◆ Task statement
Could you copy each line of the listing below that has the word "will"?
(Data for processing Opens)
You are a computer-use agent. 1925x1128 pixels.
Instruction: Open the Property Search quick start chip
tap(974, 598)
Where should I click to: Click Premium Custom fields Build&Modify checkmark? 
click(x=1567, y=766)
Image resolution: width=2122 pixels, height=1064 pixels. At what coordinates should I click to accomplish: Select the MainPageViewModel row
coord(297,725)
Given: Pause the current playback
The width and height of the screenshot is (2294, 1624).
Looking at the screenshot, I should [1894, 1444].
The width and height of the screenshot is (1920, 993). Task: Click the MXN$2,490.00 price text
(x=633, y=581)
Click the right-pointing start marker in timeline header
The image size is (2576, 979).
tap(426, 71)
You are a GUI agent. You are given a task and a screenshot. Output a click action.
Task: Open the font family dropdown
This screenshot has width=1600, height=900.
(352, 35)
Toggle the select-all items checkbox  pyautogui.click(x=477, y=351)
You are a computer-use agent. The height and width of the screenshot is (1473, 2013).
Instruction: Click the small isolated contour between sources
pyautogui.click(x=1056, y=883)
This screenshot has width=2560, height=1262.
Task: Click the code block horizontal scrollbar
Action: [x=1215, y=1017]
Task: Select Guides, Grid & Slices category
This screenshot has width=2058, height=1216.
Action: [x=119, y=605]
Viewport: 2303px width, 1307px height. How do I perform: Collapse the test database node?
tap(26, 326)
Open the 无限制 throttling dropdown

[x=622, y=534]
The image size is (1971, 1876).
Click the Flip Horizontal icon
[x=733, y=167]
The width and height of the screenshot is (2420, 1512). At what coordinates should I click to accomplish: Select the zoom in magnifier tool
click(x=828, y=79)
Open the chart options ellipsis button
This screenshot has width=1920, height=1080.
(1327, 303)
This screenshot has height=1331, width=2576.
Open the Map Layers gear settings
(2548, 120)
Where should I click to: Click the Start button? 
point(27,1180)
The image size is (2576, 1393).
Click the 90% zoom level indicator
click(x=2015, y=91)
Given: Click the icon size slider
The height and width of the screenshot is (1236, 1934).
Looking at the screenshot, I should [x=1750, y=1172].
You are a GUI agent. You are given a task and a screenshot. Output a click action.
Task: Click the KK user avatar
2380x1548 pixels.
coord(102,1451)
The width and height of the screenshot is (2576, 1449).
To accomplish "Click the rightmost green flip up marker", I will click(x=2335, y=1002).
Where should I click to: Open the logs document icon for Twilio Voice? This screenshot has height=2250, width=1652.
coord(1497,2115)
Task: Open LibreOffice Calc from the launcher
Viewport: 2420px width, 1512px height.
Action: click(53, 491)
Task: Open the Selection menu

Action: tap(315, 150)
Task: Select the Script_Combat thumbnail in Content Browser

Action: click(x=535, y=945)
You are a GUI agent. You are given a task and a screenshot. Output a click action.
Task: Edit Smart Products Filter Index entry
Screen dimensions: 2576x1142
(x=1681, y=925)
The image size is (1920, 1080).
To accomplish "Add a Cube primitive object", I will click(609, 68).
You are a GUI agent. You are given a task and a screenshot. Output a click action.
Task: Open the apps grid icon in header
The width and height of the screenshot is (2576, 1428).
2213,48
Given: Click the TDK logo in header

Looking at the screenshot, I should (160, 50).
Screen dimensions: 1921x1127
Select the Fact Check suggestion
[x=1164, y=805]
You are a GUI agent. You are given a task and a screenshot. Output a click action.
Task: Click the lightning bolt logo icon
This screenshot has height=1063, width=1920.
(Data for processing Closes)
◆ Result of this exercise
To accomplish "Click the rightmost green flip up marker", I will click(x=2335, y=1002).
To accomplish "Add a Cube primitive object", I will click(609, 68).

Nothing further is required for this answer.